What is being asked.
Everything from the line with "Screen dimensions: 952x1247" through the final line of the listing below must be retyped exactly, apart from the pictures.

Information given.
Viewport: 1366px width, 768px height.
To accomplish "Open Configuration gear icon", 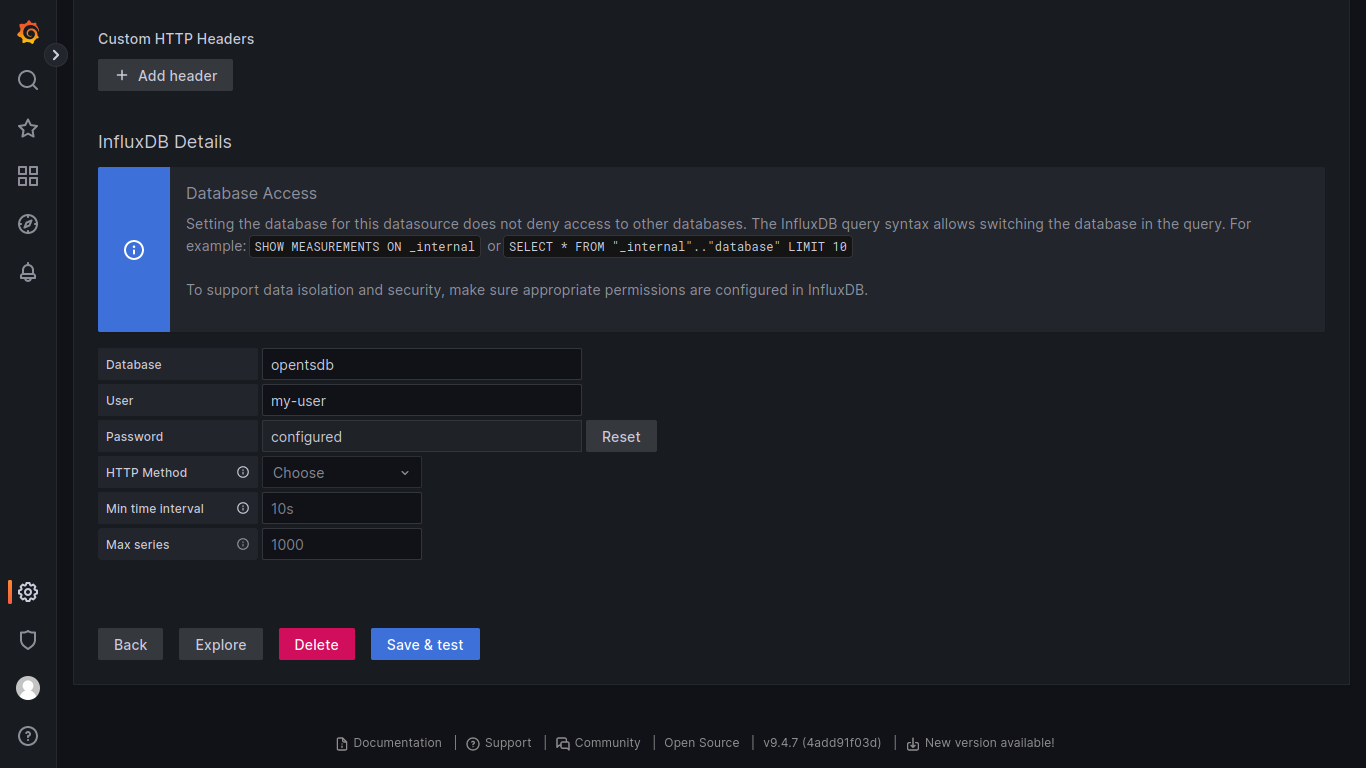I will tap(28, 592).
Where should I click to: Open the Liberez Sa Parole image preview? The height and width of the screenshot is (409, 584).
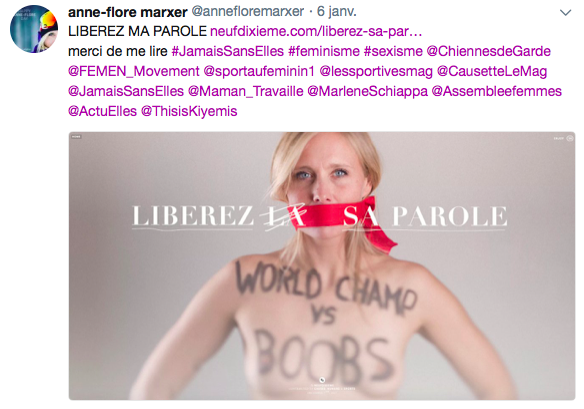[322, 266]
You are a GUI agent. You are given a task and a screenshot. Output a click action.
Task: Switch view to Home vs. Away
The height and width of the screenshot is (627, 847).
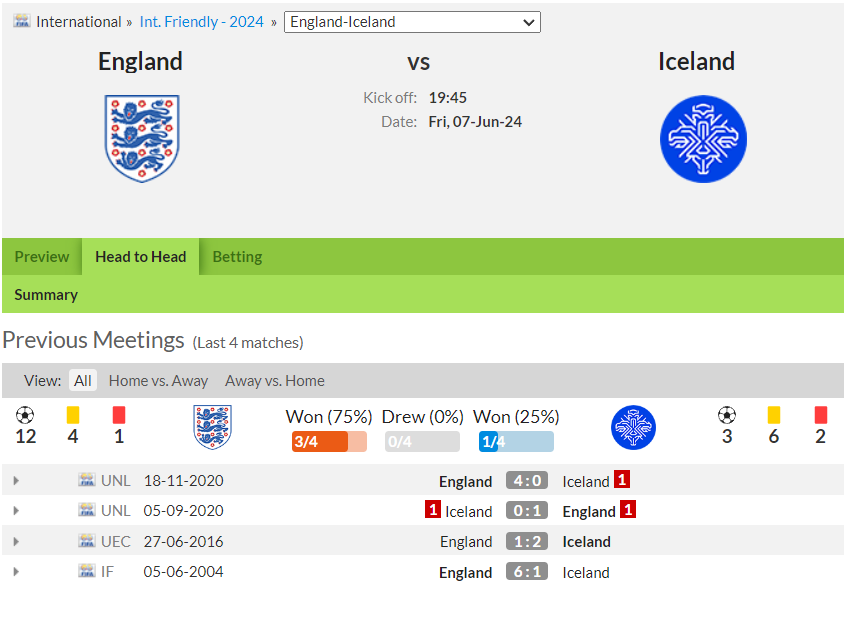[158, 381]
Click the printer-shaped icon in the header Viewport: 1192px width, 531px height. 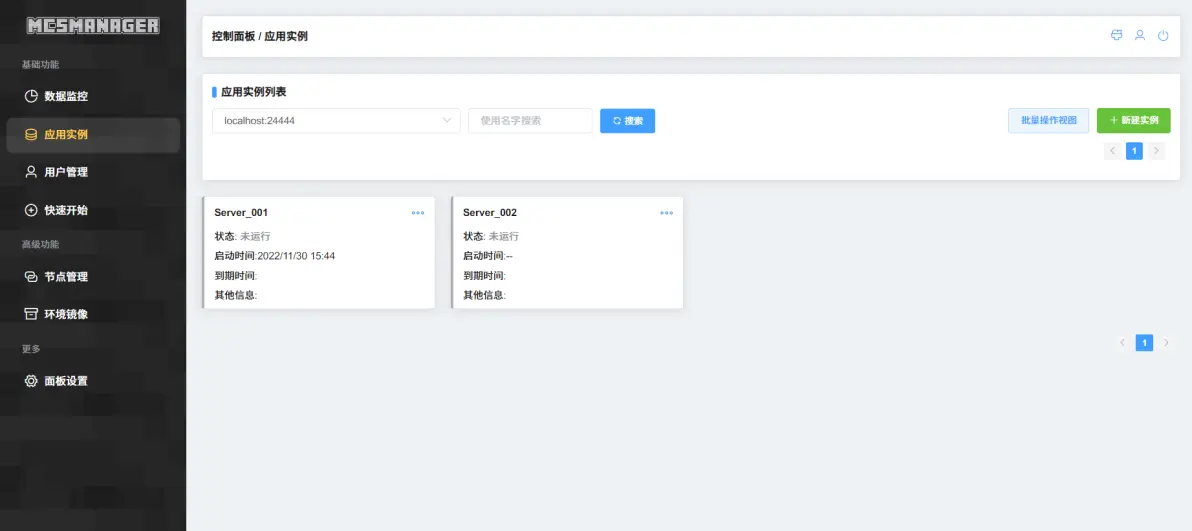pyautogui.click(x=1117, y=36)
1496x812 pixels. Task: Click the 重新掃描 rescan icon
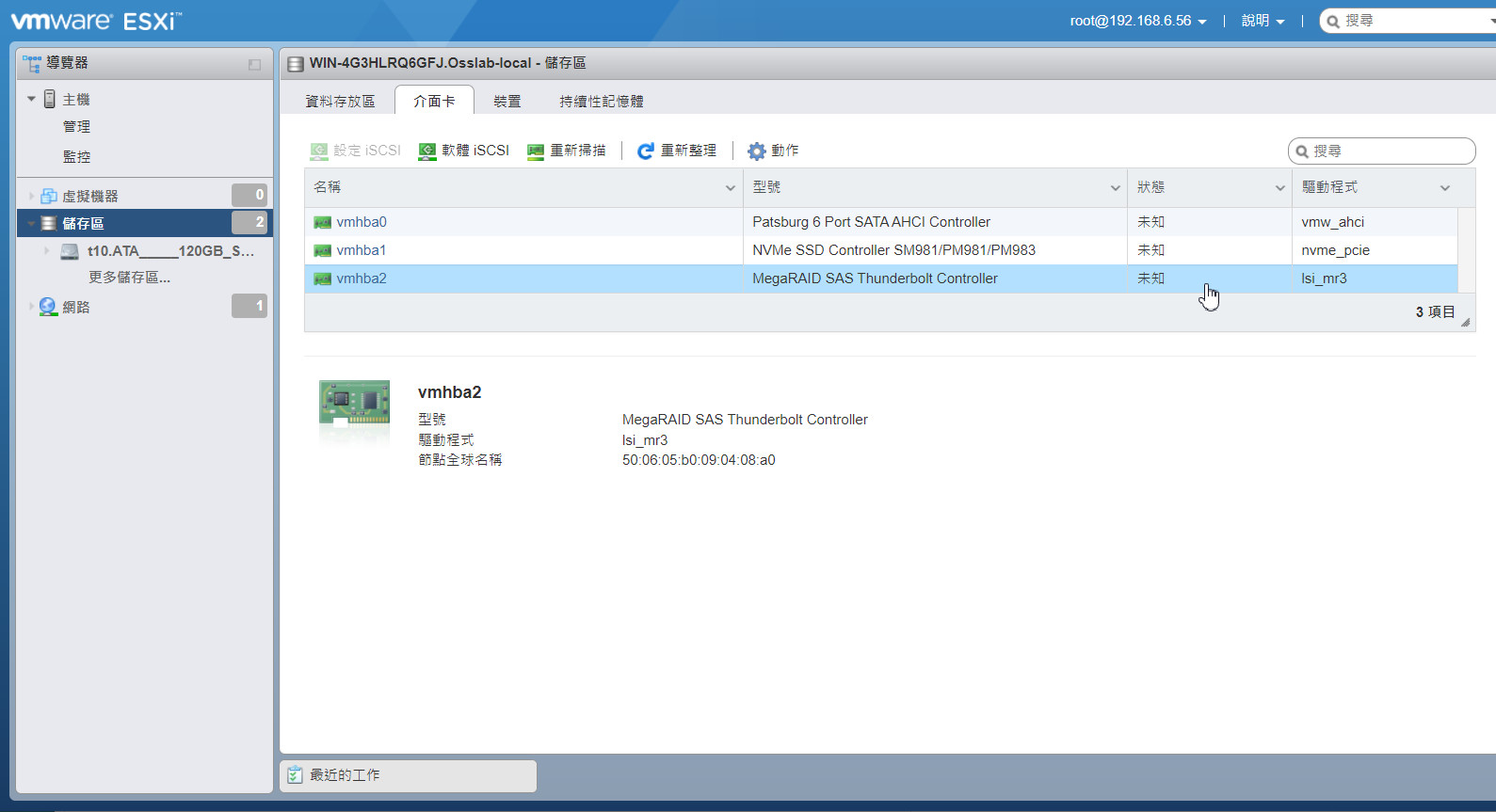click(x=536, y=151)
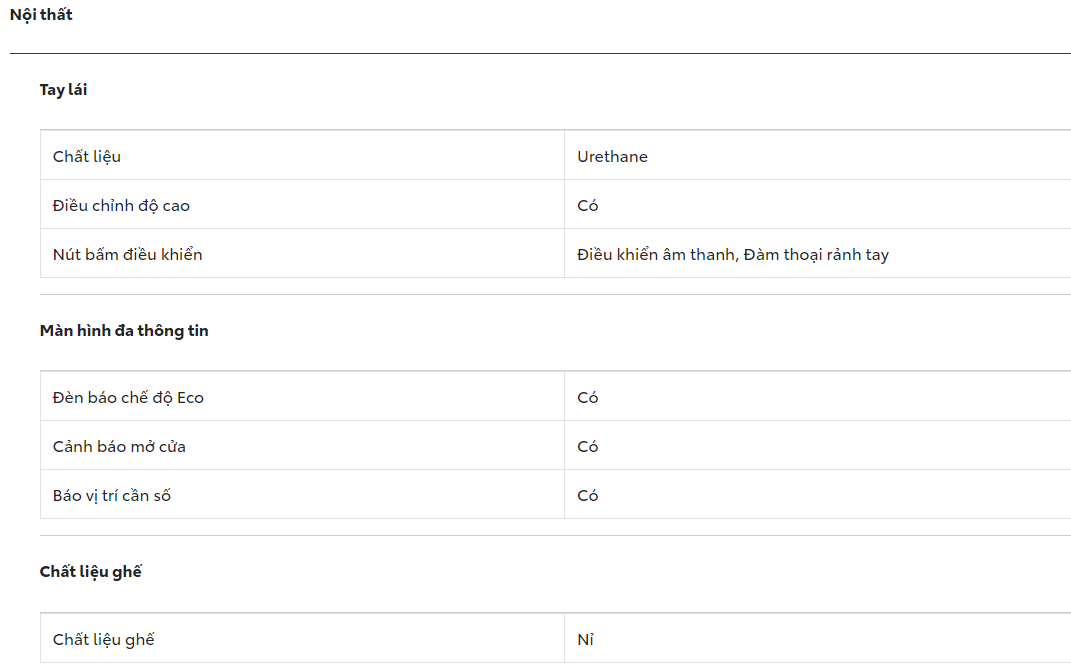
Task: Click the Nỉ seat material value
Action: pyautogui.click(x=586, y=639)

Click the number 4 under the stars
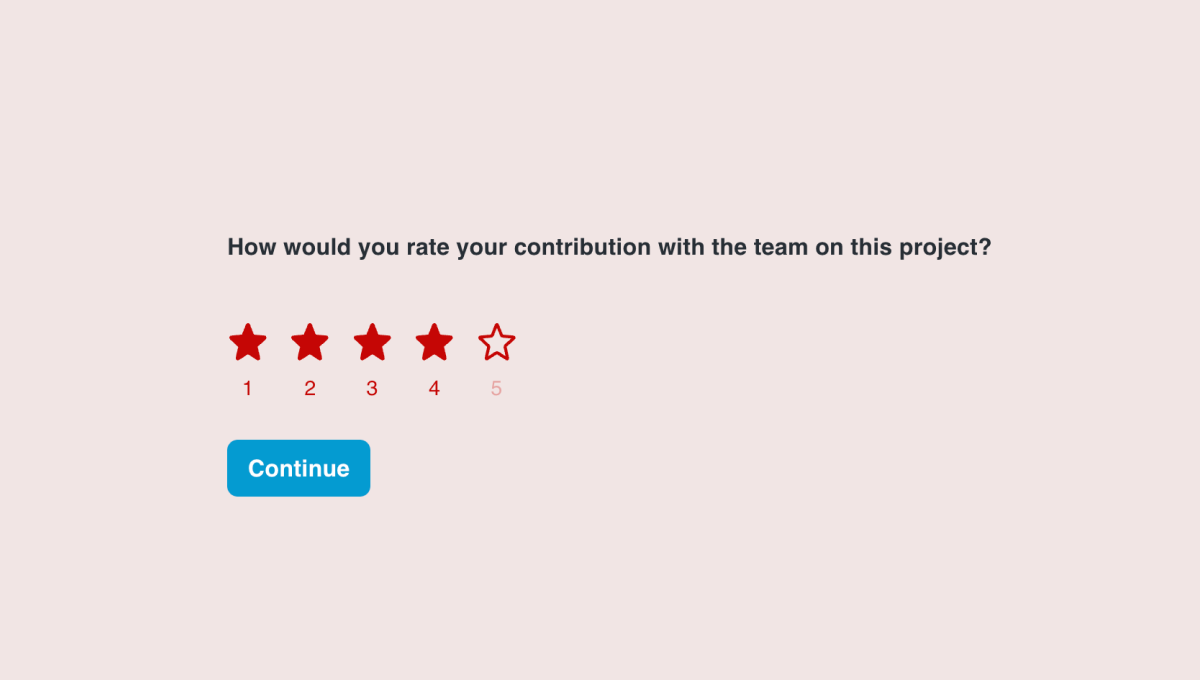(x=434, y=389)
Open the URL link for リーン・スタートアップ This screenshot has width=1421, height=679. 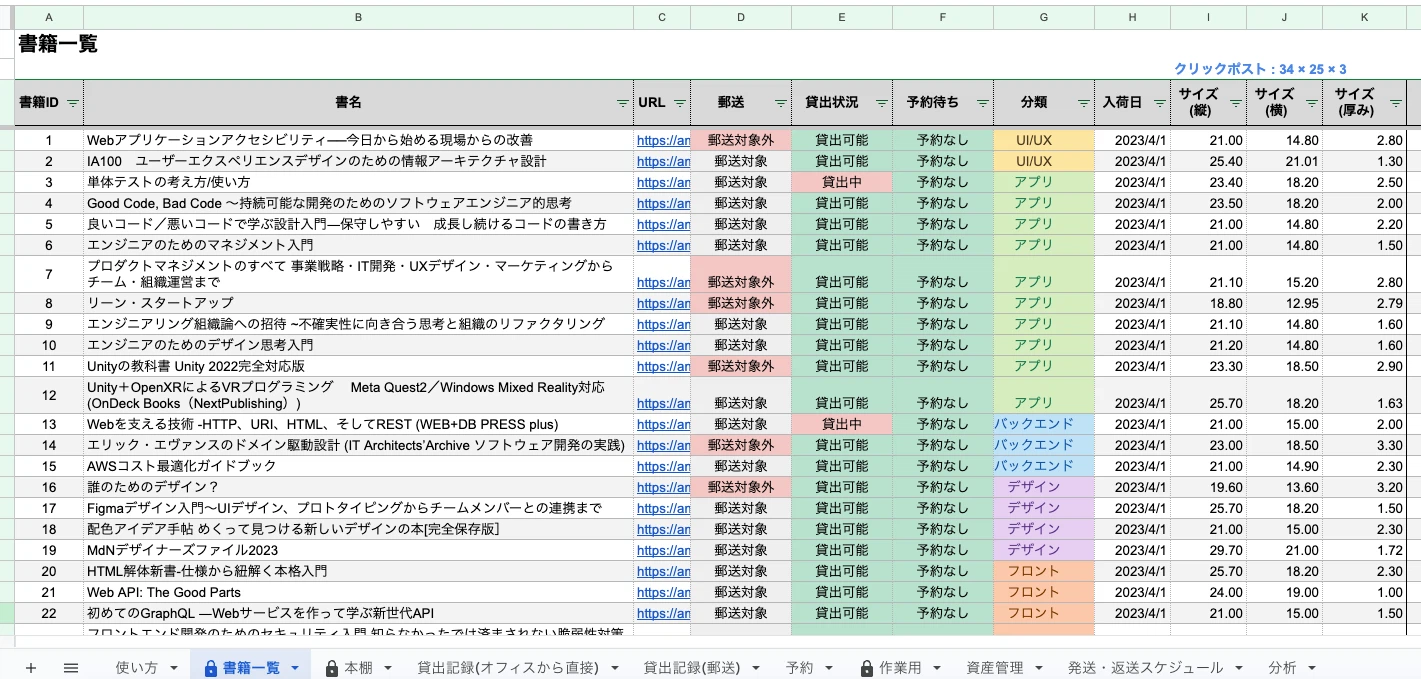659,303
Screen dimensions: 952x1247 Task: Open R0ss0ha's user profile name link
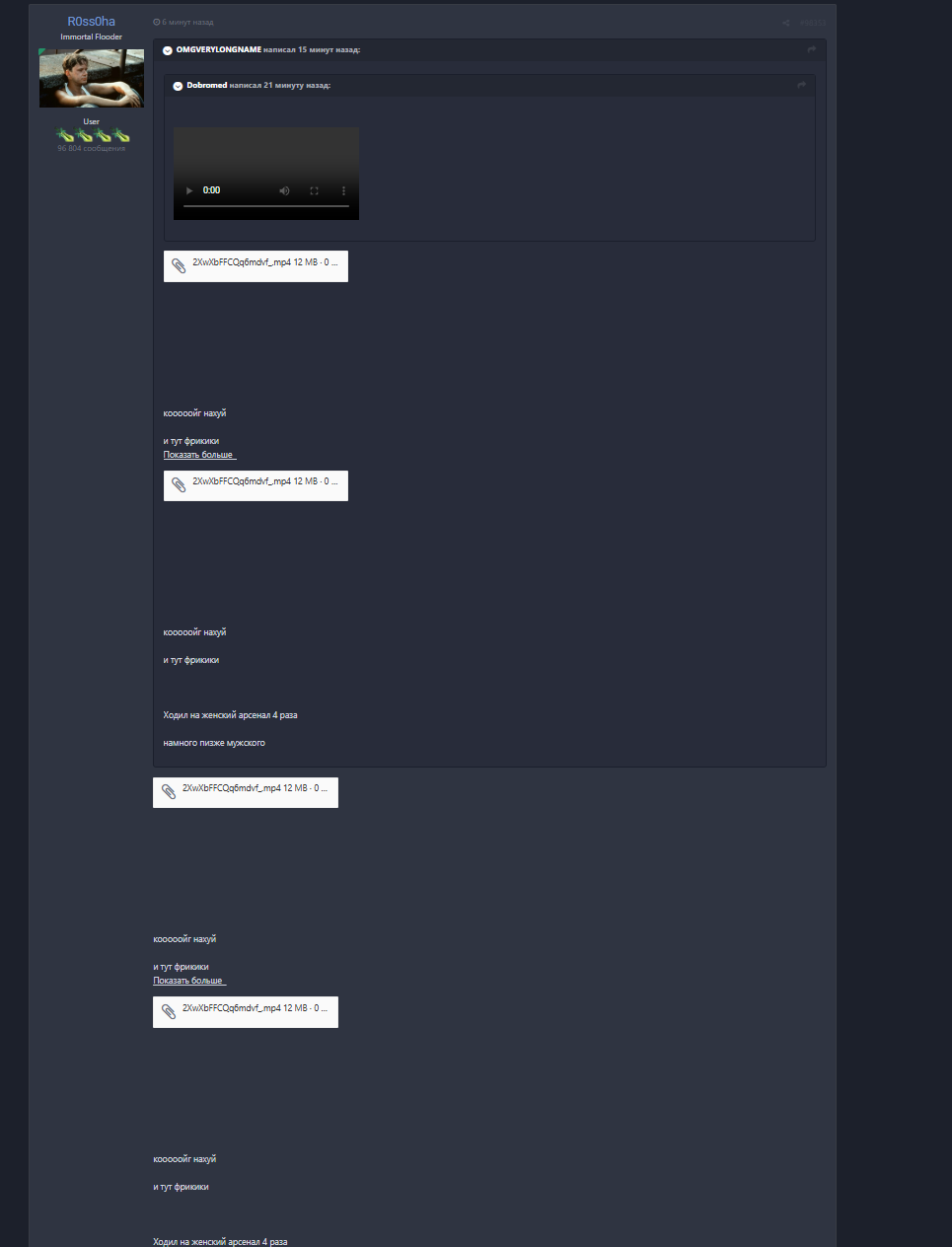[91, 22]
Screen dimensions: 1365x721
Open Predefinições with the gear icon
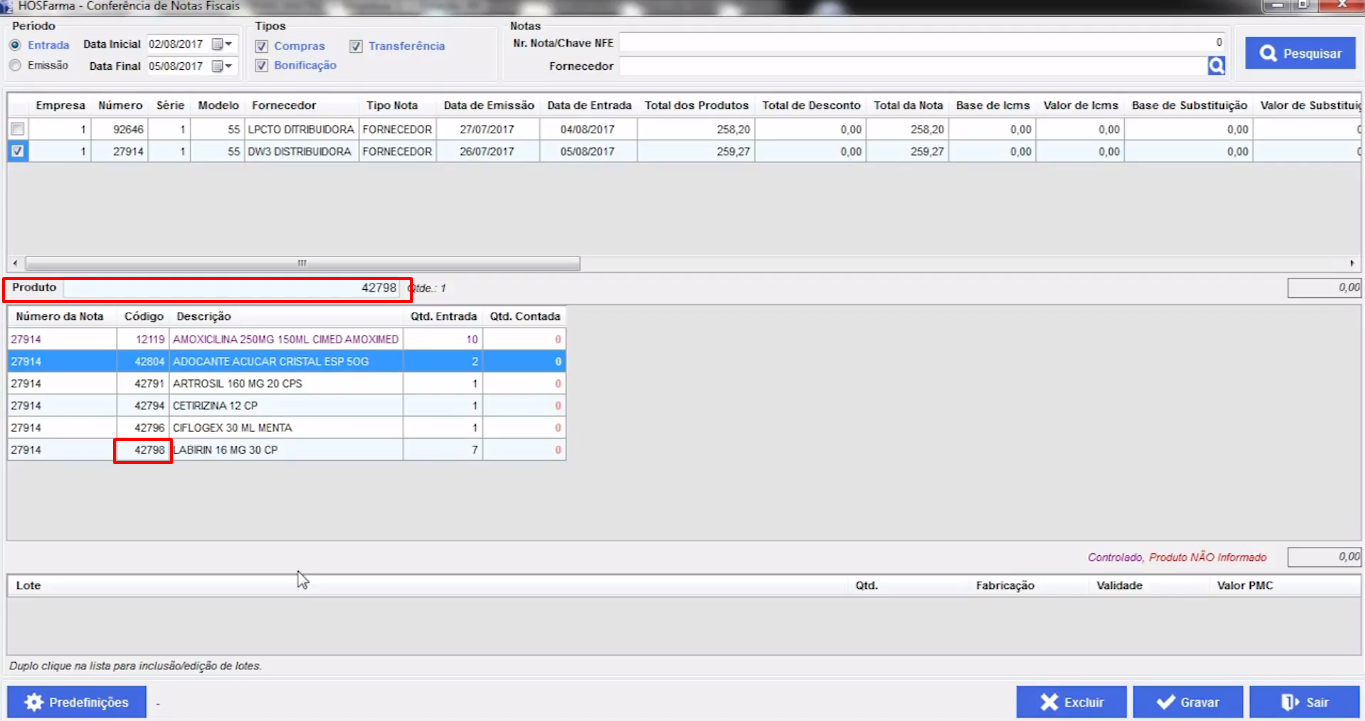click(77, 702)
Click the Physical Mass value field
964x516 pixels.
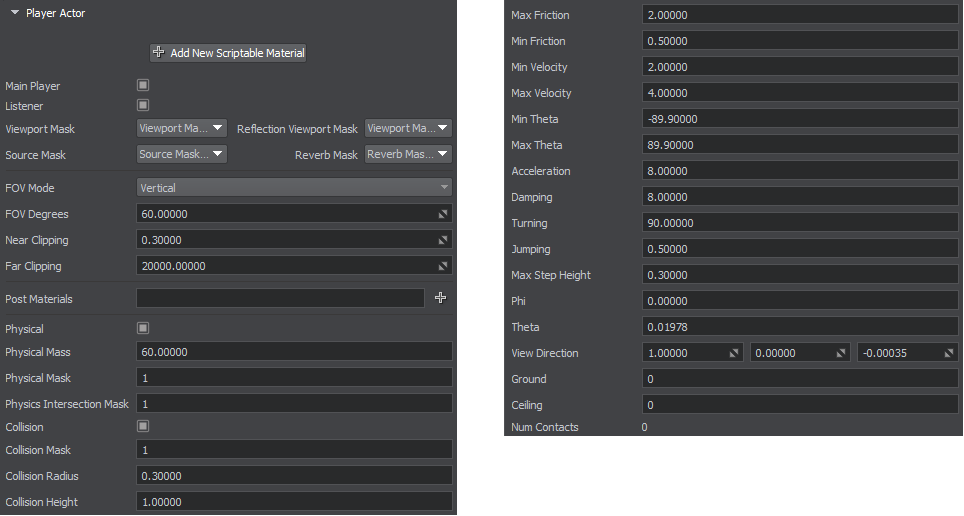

Result of the task.
Screen dimensions: 952x1247 Task: Open R0ss0ha's user profile name link
[91, 22]
Screen dimensions: 1365x721
Open Predefinições with the gear icon
click(77, 702)
Click the Physical Mass value field
964x516 pixels.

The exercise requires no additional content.